- [Problem description] The copy you return should hold every record below word for word and no images.

:: Data section

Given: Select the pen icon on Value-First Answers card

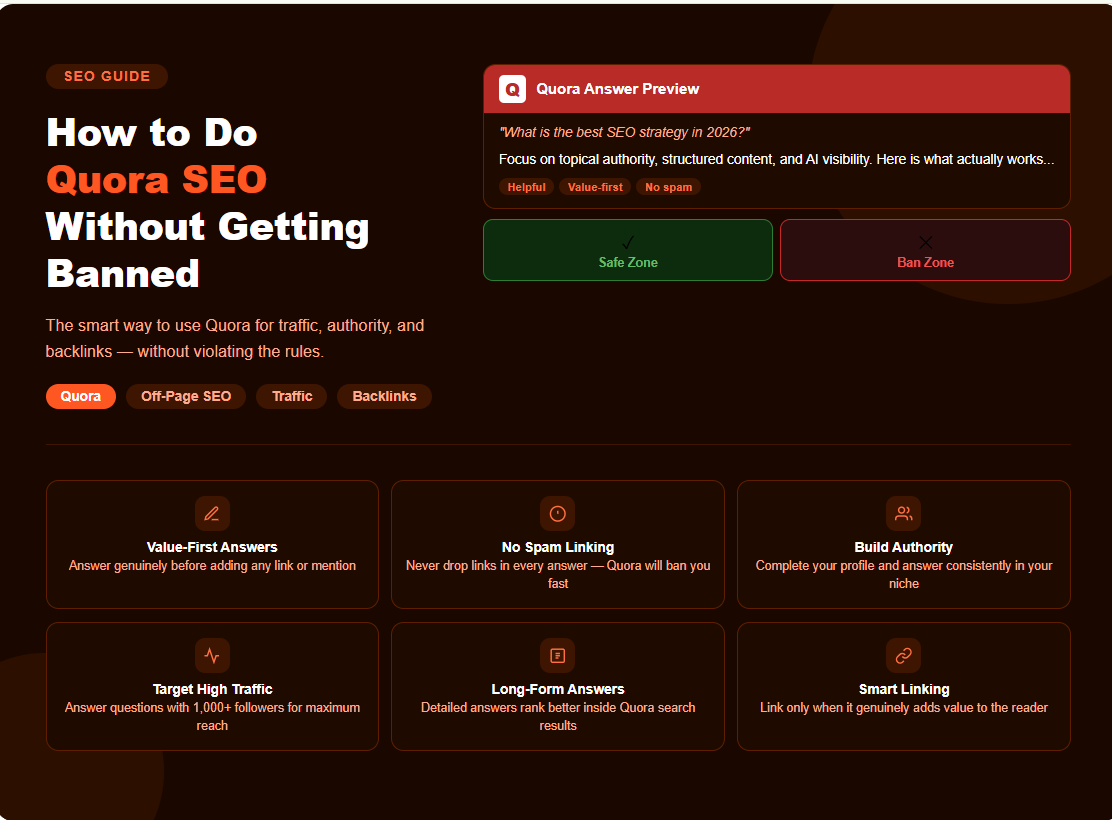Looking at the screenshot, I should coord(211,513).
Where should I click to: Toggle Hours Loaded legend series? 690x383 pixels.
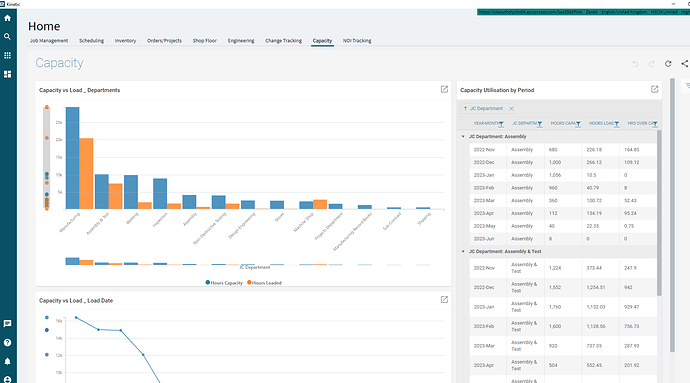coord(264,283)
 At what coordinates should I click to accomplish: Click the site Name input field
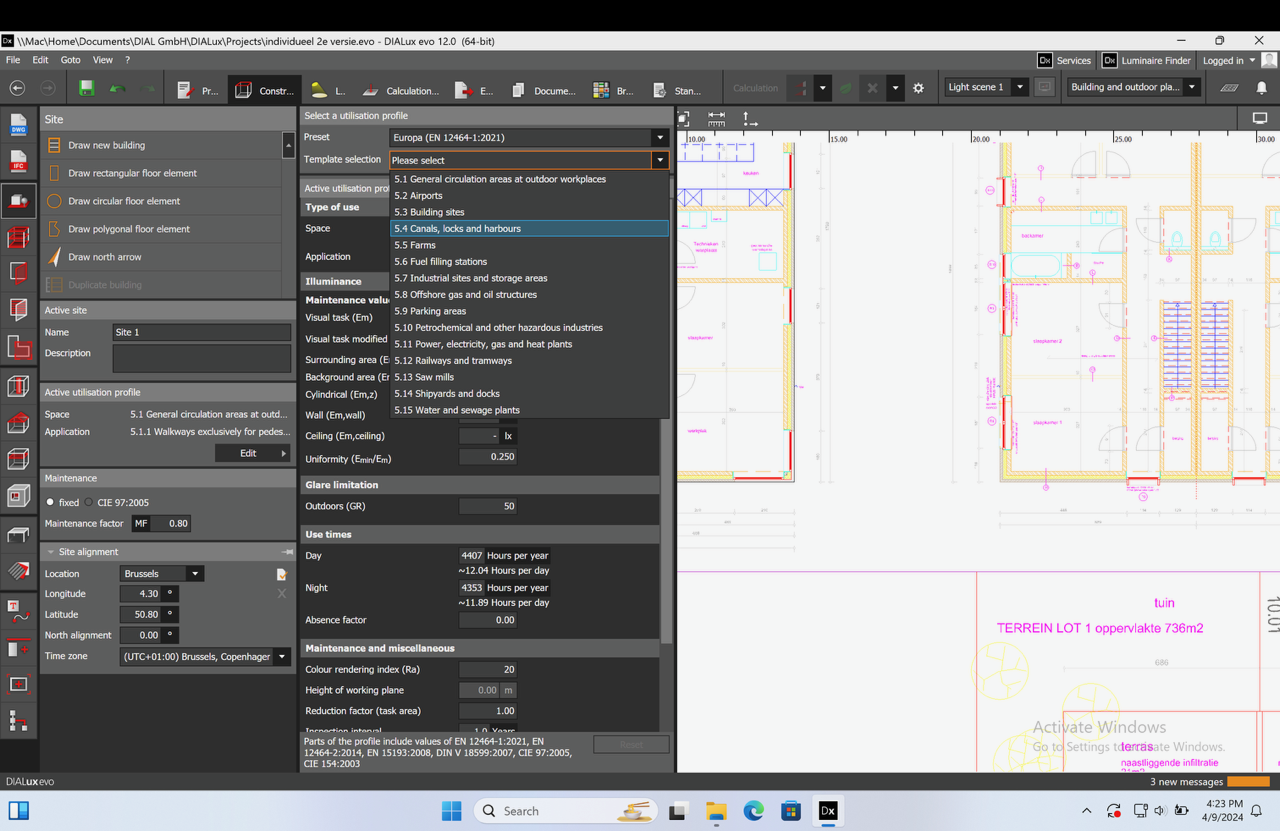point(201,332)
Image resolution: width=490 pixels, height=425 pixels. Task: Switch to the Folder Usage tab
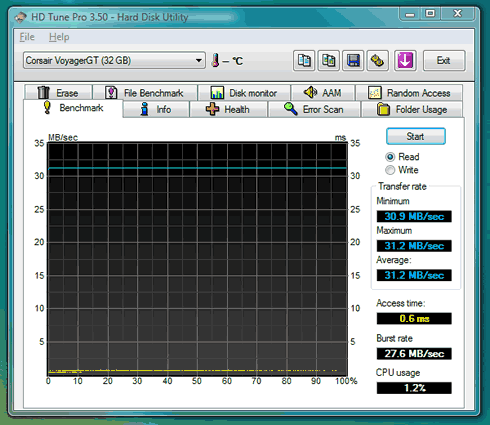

::::

- [Solution for this exercise]
Given: Select the pen icon on Value-First Answers card

Looking at the screenshot, I should coord(211,513).
Where should I click to: Toggle Hours Loaded legend series? 690x383 pixels.
coord(264,283)
 At what coordinates should I click to accomplish: Click the site Name input field
point(201,332)
Image resolution: width=490 pixels, height=425 pixels. Task: Switch to the Folder Usage tab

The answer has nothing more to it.